King Rat by James Clavell is also an interesting example in the show vs tell... 99% of the first chapter is pure teling exposition giving the reader an overview of the law out of changi... he could have doine it through showing in later chapters instead but it would have slowed the story down, then in the last line of the first chapter he throws in a great bit of showing which sets the scene for the rest of the book. "these men were criminals, and their crime was vast. They had lost a war, and they had lived"
 
as to the purple not purple thing, i'm going to trust that John Sandford with his multibook big five deal, 30+ best selling novels, and the pulitzer prize under his real name John Camp knows how to write...
Where did I say purple was bad? I said it was a stylistic choice, and it is, regardless of awards or Big 5 pub deals. I absolutely did not say either example doesn't "know how to write".

For the record, I thought we were having a discussion - in a discussion thread.
 
But I personally reject the premise that we live in a binary world where every element of the story must declare itself as either show or tell. Or moreover, that every element of a story could somehow be altered from one to the other as if were a simple matter of color. I seem to be the only one carrying that torch, however.
I doubt you're the only one who asserts that. But does anyone hold that the story elements "must declare themselves as either show or tell"? I would have thought they are what the author makes them, and it's fellow authors and, less often, readers, who make the judgement.

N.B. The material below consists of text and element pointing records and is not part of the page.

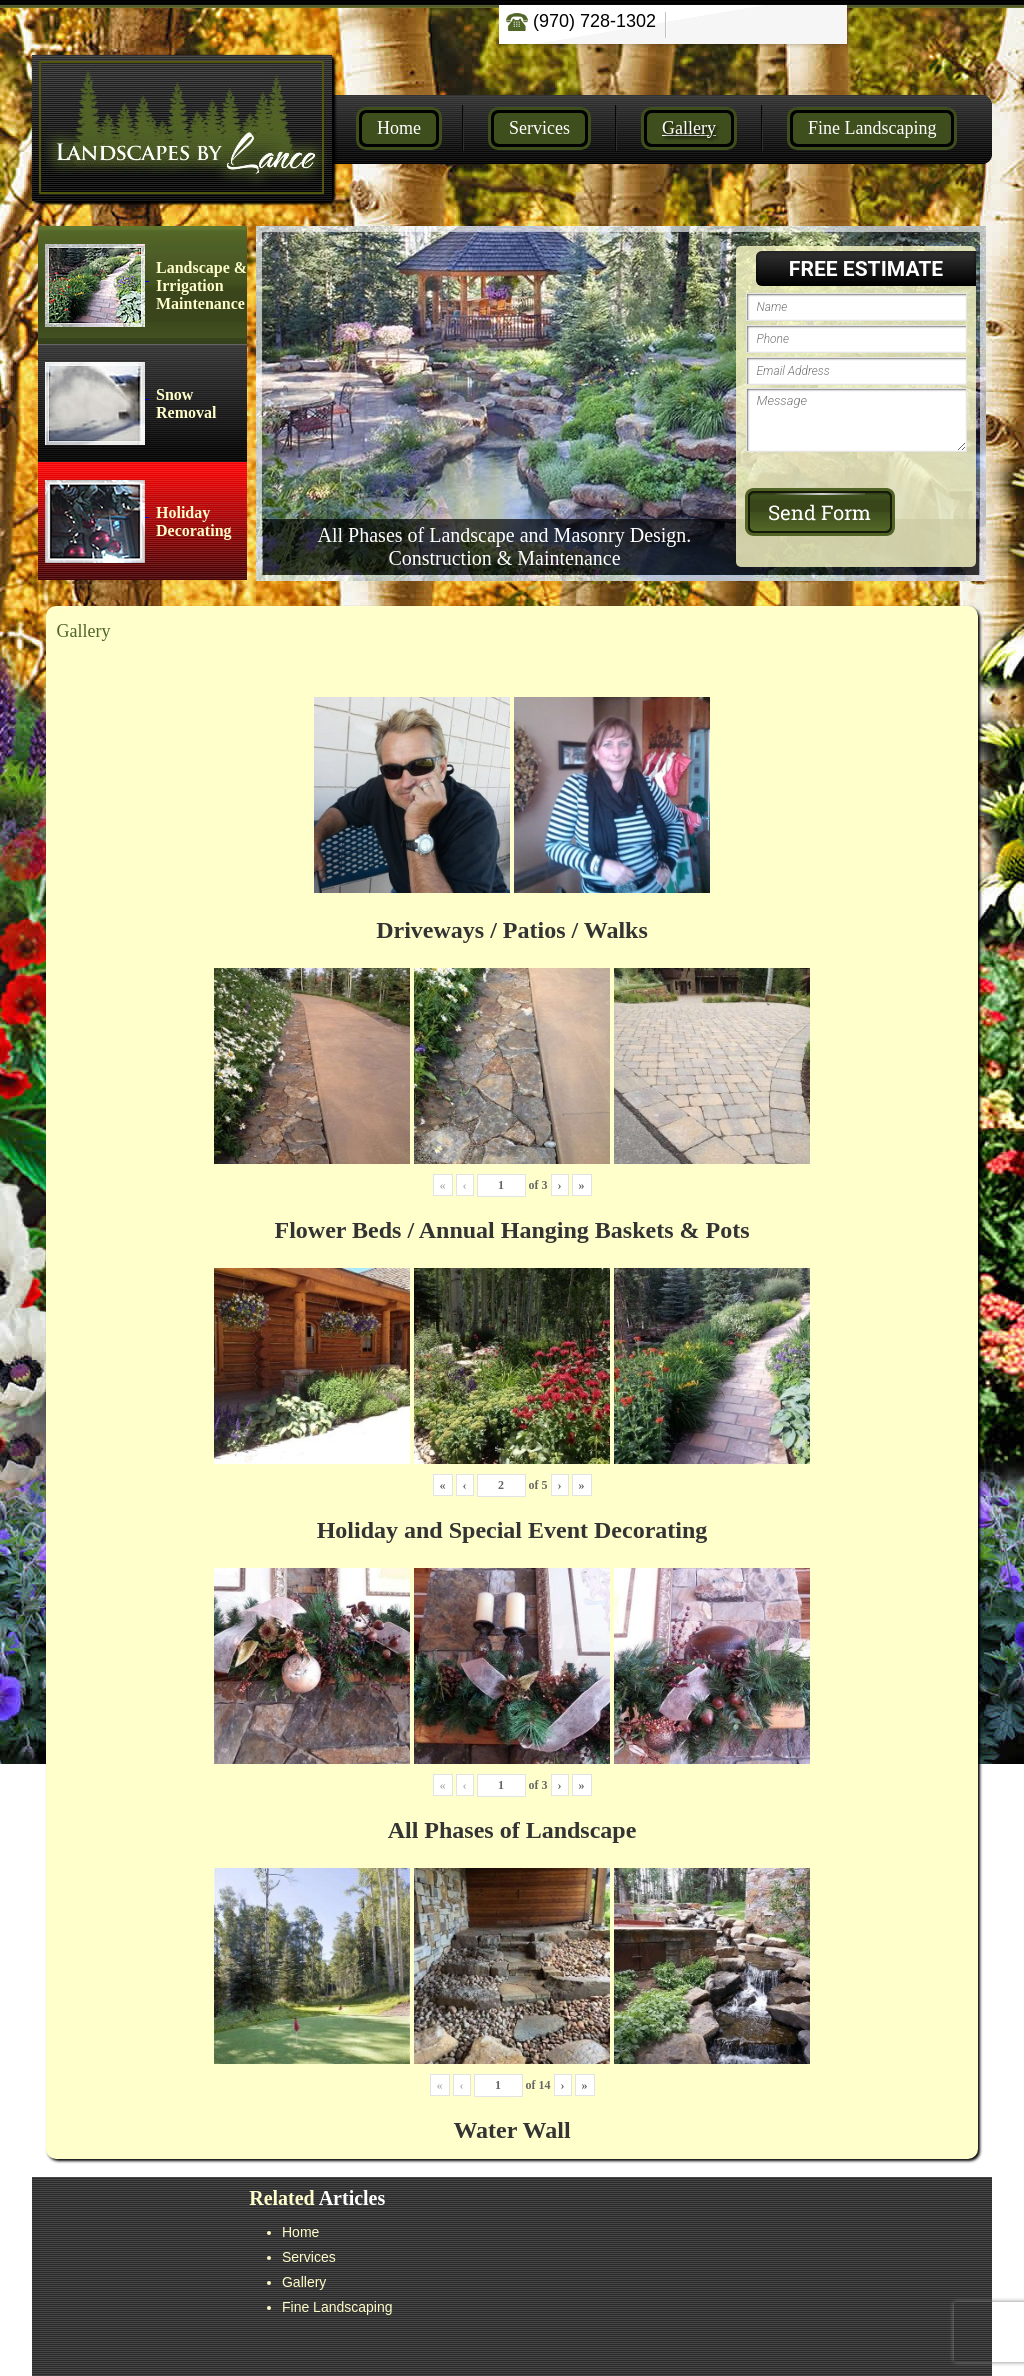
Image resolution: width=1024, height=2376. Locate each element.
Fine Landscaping (872, 128)
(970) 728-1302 (581, 21)
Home (399, 128)
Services (539, 128)
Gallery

I'm with you in thinking story elements can't be arbitrarily switched from show to tell or vice versa . . . not without changing the story itself.

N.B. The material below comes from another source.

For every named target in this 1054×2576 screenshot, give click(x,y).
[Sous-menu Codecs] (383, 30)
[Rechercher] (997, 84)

In my opinion, "Show, don't tell" as a diktat is superficial and foolish, down there with "never use adverbs" and "always/never use 'said.'" Early in my writing effort I bought a book called Show and Tell. I'm not at home at the moment, or I'd name the author. But her thesis was that you use either depending on what that part of the story needs. A lot of "show" isn't immersive; it's a crashing bore. And too much "tell" can race the reader past scenes that should be felt deeply by the reader and strip them of their impact.
 
A lot of "show" isn't immersive; it's a crashing bore.

And it's hit-or-miss whether the reader will even comprehend what they're seeing, what it reveals about characters or events. In The Art of Fiction, John Gardner characterized such writing as "frigid" (opening a whole other can of worms around the loadedness of that word in the era in which he came of age). Part of the author's job is to interpret what is portrayed. Selection and interpretation define the writer.

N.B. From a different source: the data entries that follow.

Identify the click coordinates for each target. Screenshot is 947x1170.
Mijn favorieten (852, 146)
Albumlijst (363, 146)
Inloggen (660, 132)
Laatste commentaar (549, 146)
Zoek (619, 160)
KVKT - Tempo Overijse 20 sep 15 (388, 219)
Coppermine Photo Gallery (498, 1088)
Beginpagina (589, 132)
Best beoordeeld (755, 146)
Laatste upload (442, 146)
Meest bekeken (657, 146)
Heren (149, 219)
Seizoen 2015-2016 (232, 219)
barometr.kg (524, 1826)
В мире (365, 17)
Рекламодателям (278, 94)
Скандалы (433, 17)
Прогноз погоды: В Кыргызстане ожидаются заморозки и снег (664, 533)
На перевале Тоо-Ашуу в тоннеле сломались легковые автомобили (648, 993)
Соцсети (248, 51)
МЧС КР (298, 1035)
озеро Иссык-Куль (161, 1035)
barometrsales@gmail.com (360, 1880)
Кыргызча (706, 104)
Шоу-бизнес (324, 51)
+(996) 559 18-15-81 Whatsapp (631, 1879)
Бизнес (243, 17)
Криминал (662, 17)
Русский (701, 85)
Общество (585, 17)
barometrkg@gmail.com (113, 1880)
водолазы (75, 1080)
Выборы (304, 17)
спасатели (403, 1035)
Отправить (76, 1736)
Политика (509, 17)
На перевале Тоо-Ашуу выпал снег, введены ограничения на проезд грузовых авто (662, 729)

too much "tell" can race the reader past scenes that should be felt deeply.

Not to mention that much of the best free narrative is not scene-based at all. A chapter about "a certain splendid autumn" or someone's gradual disenchantment with — well, I was going to say a marriage or a relationship, but it could really be disenchantment (or enchantment) with anything at all — must almost by definition transcend scene-writing, and will likely fall flat if we try to reduce it to or crystallize it into enactment of specific scenes. Adaptations to screen or stage must do so, but one of the splendors of written fiction is that it need not cinematize.

I really need to come up with a better example, but for now I refer people to Chapter 13, "The Conductor," of Erica Jong's 1973 second-wave feminist novel Fear of Flying for a masterful example of recounting an entire relationship richly in under 6,000 words without resorting to a scene-written approach. Almost any novella by Jim Harrison, once regarded as the foremost American literary novella writer of his time, further exemplifies masterful storytelling with a narrative rather than scene-written approach. The very heart of masterful storytelling is powerful telling.